Das imponierende Arbeitspensum, das Fußballer des Vereins für Leibesübungen (VfL) Stenum während der vergangenen Tage und Wochen absolviert haben, ist nicht unbelohnt geblieben. Zum einen ernteten die Chef-Organisatoren und deren zahlreiche Mitstreiter von den Gästen, von denen viele der Schierbroker Halle Altengraben erstmals einen Besuch abstatteten, für die hervorragende Organisation des 9. Intersport-Strudthoff-Wintercups viel Lob. Andererseits ragten ihre Vertretungen heraus, denn durch die E- und die B-Mädchen sowie die E-Junioren II erbeutete der Gastgeber drei erste Plätze.

An den sieben Tagen standen 14 Turniere auf dem Programm, an denen sich 135 Nachwuchsteams beteiligten. Jeweils einmal hatten Krusenbuscher SV (C-Mädchen), 1. FC Ohmstede (D-Mädchen), FC Huchting (E-Jugend, Kreisklasse), Brinkumer SV (D-Junioren, untere Staffel), TSV Ganderkesee (F-Jugend, untere Staffel), TuS Sudweyhe (C-Jugend, Bezirksliga), GVO Oldenburg (F-Jugend, Staffel 1), JSG Mörsen (D-Junioren, Leistungsklasse), TuS Hasbergen (G-Jugend), JSG Wangerland (E-Jugend, unterste Staffel) und ATSV Sebaldsbrück (C-Junioren, Kreisklasse) die Nase vorn.

Wenig Absagen

An den Turnieren beteiligten sich jeweils zehn Mannschaften – mit einer Ausnahme. „Bei der E-Jugend gab es aufgrund der Straßenverhältnisse drei Absagen“, informiert Marco Reuschler, der gemeinsam mit Gunda Bruns, Heide Panzram und Maurice Kulawiak die Turnierleitung bildete. Jeweils eine Mannschaft trat bei den F- (Staffel 1) und den E-Jugendlichen (Kreisliga) nicht an. Hier bildeten die Verantwortlichen als Ersatz mit Torhütern besetzte Dreamteams. „Die entsprechenden Spiele wurden jeweils mit 3:0 für den Gegner gewertet“, sagte Reuschler.

Fazit fällt positiv aus

Während einer ersten Analyse unmittelbar nach Beendigung des letzten Wettstreits zogen die Verantwortlichen des VfL ein zufriedenstellendes Fazit. Reuschler: „Wir haben nur positive Resonanz erhalten.“ Die Zuschauertribüne sei stets sehr gut gefüllt gewesen. „Wir können uns nicht beschweren“, stellte Reuschler zufrieden fest.

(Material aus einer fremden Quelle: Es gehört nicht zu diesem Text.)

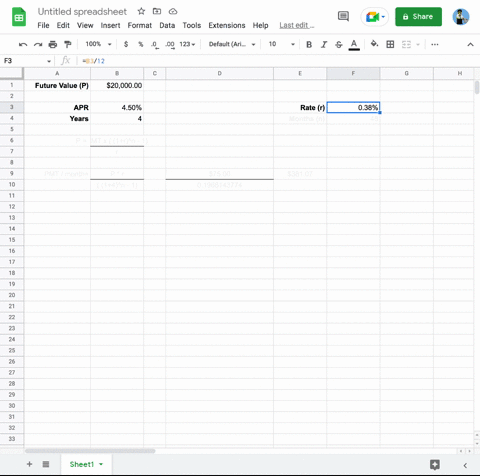The image size is (480, 476).
Task: Select the paint format tool
Action: pyautogui.click(x=68, y=44)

Die Frage nach seinem persönlichen Turnier-Highlight beantwortete er umgehend mit „G-Jugend“. Seine Begründung: „Einige der Jungs können noch nicht so richtig spielen, sind aber mit großer Leidenschaft dabei.“ Ab der E-Jugend hätten die Aktiven während der Pausen die Handys rausgeholt. „Die G-Jugendlichen hingegen“, sagt Reuschler, „verfolgten die Spiele“. Bei entsprechendem Anlass hätten sie sich gefreut wie die „Schneekönige“.

Alle Schiedsrichter vom VfL Stenum

Neben den Spielern zählten 17 Schiedsrichter, die ausnahmslos dem VfL Stenum angehören und sich teilweise mehrmals im Einsatz befanden, zu den Hauptdarstellern. Dem erwähnten Führungsquartett standen viele Helfer zur Seite. So unterstützten beispielsweise Mitglieder der Damenteams I und II die Turnierleitung. In der Cafeteria sorgten viele Eltern dafür, dass Waffeln, selbst gebackene Kuchen und vieles mehr die Besitzer wechselten.

Die vier Hauptorganisatoren haben während des Wintercups viel Zeit in der Halle Altengraben verbracht. „Wir waren gegen 7, 7.30 Uhr da und sind um etwa 23 Uhr gegangen“, sagt Reuschler – sieben Tage lang.